Here are the steps that a buyer must go through during the house-buying and mortgage process.
Submit an application
The first step is to apply for a loan. Your moneylender or financial institution will require you to submit a few documents before accepting your application. These include:
- Your ID and Social Security number
- Pay stubs from the last 30 days
- W-2s or I-9s from the past two years
- Proof of additional sources of income
- Federal tax returns
- Recent bank statements
- Details on long term debts
- Information related to existing real estate property (if any)

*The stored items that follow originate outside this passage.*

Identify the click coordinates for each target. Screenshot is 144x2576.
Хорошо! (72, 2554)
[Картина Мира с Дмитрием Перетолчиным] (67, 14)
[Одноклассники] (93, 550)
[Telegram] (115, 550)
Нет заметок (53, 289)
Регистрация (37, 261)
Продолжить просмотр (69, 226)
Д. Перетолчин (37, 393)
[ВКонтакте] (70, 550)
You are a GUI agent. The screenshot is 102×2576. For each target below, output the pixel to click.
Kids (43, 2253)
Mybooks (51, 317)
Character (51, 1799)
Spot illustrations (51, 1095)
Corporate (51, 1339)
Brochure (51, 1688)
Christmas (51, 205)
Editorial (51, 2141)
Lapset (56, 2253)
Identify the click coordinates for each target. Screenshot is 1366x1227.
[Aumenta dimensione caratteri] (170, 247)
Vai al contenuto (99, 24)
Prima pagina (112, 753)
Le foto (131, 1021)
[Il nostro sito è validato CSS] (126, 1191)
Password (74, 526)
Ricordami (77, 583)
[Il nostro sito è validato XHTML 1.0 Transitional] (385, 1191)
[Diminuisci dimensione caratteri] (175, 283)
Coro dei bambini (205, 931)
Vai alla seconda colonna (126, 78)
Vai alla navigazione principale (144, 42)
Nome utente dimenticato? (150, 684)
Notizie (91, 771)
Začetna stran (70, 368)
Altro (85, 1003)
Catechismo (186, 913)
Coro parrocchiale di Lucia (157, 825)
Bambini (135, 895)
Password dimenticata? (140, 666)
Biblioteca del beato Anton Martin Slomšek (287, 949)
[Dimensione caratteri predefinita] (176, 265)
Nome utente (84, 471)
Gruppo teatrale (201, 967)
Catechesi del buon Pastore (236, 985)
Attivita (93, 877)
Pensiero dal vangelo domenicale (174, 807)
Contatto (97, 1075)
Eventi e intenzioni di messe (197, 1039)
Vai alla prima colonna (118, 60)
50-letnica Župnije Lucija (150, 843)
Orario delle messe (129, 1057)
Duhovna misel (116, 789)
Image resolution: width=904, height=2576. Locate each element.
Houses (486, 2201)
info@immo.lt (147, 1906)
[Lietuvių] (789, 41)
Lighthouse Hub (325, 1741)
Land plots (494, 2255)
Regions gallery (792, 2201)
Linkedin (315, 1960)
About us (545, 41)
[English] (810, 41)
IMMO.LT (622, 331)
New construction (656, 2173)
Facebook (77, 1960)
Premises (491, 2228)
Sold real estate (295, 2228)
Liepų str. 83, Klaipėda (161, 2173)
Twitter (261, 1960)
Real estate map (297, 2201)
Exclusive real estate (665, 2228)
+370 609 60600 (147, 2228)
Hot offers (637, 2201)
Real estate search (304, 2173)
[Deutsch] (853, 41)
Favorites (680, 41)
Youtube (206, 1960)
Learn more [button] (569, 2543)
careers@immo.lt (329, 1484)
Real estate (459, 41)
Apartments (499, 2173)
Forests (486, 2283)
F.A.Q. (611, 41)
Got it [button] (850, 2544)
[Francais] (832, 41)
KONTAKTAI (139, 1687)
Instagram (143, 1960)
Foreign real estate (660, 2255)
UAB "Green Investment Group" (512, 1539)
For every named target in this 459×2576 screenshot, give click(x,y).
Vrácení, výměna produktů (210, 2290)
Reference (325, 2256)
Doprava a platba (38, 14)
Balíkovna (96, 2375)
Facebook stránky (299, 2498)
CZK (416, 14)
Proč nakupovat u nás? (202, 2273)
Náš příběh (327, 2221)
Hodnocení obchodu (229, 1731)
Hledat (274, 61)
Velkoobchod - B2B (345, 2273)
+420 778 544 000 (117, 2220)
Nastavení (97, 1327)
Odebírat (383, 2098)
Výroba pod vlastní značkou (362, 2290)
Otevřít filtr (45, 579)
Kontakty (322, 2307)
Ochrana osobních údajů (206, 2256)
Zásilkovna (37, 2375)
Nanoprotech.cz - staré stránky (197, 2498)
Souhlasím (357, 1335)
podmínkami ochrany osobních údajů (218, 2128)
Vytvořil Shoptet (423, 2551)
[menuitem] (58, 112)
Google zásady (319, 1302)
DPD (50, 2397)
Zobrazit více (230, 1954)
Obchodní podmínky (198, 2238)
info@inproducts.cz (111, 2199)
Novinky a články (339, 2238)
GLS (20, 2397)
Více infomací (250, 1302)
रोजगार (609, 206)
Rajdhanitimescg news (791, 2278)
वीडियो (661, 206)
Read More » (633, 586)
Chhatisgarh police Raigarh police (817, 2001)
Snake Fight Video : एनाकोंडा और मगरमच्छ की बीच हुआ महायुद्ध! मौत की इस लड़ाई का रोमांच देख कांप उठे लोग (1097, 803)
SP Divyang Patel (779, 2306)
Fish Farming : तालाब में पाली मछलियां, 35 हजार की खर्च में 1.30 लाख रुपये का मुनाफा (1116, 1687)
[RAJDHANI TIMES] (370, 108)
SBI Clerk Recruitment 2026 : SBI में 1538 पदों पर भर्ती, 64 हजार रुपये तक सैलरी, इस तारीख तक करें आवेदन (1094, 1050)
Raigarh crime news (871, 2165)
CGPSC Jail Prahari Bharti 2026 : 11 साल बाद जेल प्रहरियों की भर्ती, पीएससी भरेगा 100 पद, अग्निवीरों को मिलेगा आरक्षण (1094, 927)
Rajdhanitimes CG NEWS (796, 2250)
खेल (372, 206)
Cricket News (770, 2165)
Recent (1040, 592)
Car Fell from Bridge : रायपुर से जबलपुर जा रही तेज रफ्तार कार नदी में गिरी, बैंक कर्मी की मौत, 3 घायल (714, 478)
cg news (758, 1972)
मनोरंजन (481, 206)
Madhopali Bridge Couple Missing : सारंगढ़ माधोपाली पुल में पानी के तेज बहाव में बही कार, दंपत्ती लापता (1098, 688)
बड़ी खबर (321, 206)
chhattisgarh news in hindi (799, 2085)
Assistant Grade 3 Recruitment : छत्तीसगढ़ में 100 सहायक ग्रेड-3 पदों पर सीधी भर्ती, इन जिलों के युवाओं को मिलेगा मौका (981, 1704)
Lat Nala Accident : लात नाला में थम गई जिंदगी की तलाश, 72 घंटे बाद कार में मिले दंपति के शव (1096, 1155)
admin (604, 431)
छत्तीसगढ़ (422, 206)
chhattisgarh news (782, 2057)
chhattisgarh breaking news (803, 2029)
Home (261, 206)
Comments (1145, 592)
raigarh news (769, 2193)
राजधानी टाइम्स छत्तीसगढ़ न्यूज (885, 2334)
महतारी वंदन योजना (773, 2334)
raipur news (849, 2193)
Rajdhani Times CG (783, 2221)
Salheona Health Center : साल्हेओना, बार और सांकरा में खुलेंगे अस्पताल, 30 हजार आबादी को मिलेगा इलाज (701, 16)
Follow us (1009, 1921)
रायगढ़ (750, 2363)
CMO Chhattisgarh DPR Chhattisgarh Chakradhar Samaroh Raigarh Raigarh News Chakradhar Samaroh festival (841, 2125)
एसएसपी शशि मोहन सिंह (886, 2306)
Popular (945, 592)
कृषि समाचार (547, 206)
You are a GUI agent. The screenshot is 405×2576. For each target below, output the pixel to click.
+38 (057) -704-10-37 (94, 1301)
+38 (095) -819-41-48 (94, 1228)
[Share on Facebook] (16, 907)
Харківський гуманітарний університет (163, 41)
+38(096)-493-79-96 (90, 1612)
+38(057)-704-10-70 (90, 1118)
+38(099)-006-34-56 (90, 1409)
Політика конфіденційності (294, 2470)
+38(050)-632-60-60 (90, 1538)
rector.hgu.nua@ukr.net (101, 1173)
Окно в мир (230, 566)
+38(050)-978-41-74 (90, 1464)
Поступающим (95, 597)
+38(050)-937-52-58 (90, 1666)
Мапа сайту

Be patient with the process
Once you submit your application, the lender begins to work on it. There will be an appraisal to confirm the home’s value and a title search to ensure there are no outstanding liens on the property. These steps are meant to protect the buyer and lender and ensure a legitimate transaction.
Keep your debt in check
Do not make the mistake of applying for new loans or acquiring new debts while your application is still under review. The reason for this is that anything that affects your debt-to-income ratio (DTR) may impact your mortgage approval.
Prepare for closing
Before closing, you’ll receive a document titled ‘Closing Disclosure’ (CD) from your lender listing all the terms of the agreement and your final costs. Do not rush through the closing document. Instead, take your time to review and ask questions if you need to. Now is the time to make arrangements for your down payment and closing costs.
Bring it to a close
To seal the deal, you will meet with the closing agent so that you can sign all the mortgage documents. Don’t be in a rush to sign, but take your time to read through all of the papers, and don’t be afraid to ask questions. Do not go empty-handed to your closing; take all the necessary documents such as a cashier’s check, photo ID, and proof of homeowners insurance.